- WORK INSTRUCTIONS -
Every record below must be set down again exactly as given.

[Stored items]
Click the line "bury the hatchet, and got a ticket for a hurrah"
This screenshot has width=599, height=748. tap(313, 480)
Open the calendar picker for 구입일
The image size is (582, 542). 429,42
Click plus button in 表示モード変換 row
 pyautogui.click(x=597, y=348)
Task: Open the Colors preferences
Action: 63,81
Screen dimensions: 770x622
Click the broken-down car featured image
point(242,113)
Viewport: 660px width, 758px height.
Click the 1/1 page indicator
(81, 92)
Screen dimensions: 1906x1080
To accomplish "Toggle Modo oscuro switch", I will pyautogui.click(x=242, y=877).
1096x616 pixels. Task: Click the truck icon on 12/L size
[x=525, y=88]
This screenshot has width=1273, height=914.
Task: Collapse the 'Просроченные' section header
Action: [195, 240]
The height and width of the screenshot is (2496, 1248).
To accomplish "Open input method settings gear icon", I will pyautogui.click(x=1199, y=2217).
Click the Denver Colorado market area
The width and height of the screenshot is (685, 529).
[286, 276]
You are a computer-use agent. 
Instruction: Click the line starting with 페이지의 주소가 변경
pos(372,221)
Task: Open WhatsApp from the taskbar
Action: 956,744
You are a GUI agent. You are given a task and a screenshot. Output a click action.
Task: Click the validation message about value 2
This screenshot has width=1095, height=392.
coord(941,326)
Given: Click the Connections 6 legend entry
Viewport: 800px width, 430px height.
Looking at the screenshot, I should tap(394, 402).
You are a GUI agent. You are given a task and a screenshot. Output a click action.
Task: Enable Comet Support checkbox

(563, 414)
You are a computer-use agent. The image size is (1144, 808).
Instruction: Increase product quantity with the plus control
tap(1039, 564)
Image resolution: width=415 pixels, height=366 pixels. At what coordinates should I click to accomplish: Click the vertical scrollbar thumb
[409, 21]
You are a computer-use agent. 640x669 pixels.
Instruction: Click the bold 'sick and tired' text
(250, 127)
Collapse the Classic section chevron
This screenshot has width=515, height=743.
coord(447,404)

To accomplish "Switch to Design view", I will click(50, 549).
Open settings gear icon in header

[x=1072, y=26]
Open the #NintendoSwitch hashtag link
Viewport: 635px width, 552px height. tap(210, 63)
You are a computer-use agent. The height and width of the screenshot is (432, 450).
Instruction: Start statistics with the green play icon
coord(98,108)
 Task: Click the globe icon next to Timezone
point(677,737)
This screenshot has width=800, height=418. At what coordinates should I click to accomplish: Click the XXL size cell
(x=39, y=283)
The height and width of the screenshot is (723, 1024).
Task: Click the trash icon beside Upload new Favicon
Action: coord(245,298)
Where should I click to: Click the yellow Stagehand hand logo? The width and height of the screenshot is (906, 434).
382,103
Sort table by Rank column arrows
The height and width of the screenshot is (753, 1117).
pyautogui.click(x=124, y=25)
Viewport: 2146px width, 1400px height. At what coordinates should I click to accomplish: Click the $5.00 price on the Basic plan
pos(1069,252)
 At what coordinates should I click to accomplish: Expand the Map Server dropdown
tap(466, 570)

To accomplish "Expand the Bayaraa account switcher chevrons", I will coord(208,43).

- EXPECTED OUTPUT -
Click the line "bury the hatchet, and got a ticket for a hurrah"
This screenshot has width=599, height=748. tap(313, 480)
Open the calendar picker for 구입일
The image size is (582, 542). 429,42
Click plus button in 表示モード変換 row
 pyautogui.click(x=597, y=348)
Task: Open the Colors preferences
Action: 63,81
Screen dimensions: 770x622
Click the broken-down car featured image
point(242,113)
Viewport: 660px width, 758px height.
Click the 1/1 page indicator
(81, 92)
Screen dimensions: 1906x1080
To accomplish "Toggle Modo oscuro switch", I will pyautogui.click(x=242, y=877).
1096x616 pixels. Task: Click the truck icon on 12/L size
[x=525, y=88]
This screenshot has width=1273, height=914.
Task: Collapse the 'Просроченные' section header
Action: [195, 240]
The height and width of the screenshot is (2496, 1248).
To accomplish "Open input method settings gear icon", I will pyautogui.click(x=1199, y=2217).
Click the Denver Colorado market area
The width and height of the screenshot is (685, 529).
[286, 276]
You are a computer-use agent. 
Instruction: Click the line starting with 페이지의 주소가 변경
pos(372,221)
Task: Open WhatsApp from the taskbar
Action: 956,744
You are a GUI agent. You are given a task and a screenshot. Output a click action.
Task: Click the validation message about value 2
This screenshot has width=1095, height=392.
coord(941,326)
Given: Click the Connections 6 legend entry
Viewport: 800px width, 430px height.
Looking at the screenshot, I should tap(394, 402).
You are a GUI agent. You are given a task and a screenshot. Output a click action.
Task: Enable Comet Support checkbox

(563, 414)
You are a computer-use agent. The image size is (1144, 808).
Instruction: Increase product quantity with the plus control
tap(1039, 564)
Image resolution: width=415 pixels, height=366 pixels. At what coordinates should I click to accomplish: Click the vertical scrollbar thumb
[409, 21]
You are a computer-use agent. 640x669 pixels.
Instruction: Click the bold 'sick and tired' text
(250, 127)
Collapse the Classic section chevron
This screenshot has width=515, height=743.
coord(447,404)

To accomplish "Switch to Design view", I will click(50, 549).
Open settings gear icon in header

[x=1072, y=26]
Open the #NintendoSwitch hashtag link
Viewport: 635px width, 552px height. tap(210, 63)
You are a computer-use agent. The height and width of the screenshot is (432, 450).
Instruction: Start statistics with the green play icon
coord(98,108)
 Task: Click the globe icon next to Timezone
point(677,737)
This screenshot has width=800, height=418. At what coordinates should I click to accomplish: Click the XXL size cell
(x=39, y=283)
The height and width of the screenshot is (723, 1024).
Task: Click the trash icon beside Upload new Favicon
Action: coord(245,298)
Where should I click to: Click the yellow Stagehand hand logo? The width and height of the screenshot is (906, 434).
382,103
Sort table by Rank column arrows
The height and width of the screenshot is (753, 1117).
pyautogui.click(x=124, y=25)
Viewport: 2146px width, 1400px height. At what coordinates should I click to accomplish: Click the $5.00 price on the Basic plan
pos(1069,252)
 At what coordinates should I click to accomplish: Expand the Map Server dropdown
tap(466, 570)

To accomplish "Expand the Bayaraa account switcher chevrons", I will coord(208,43).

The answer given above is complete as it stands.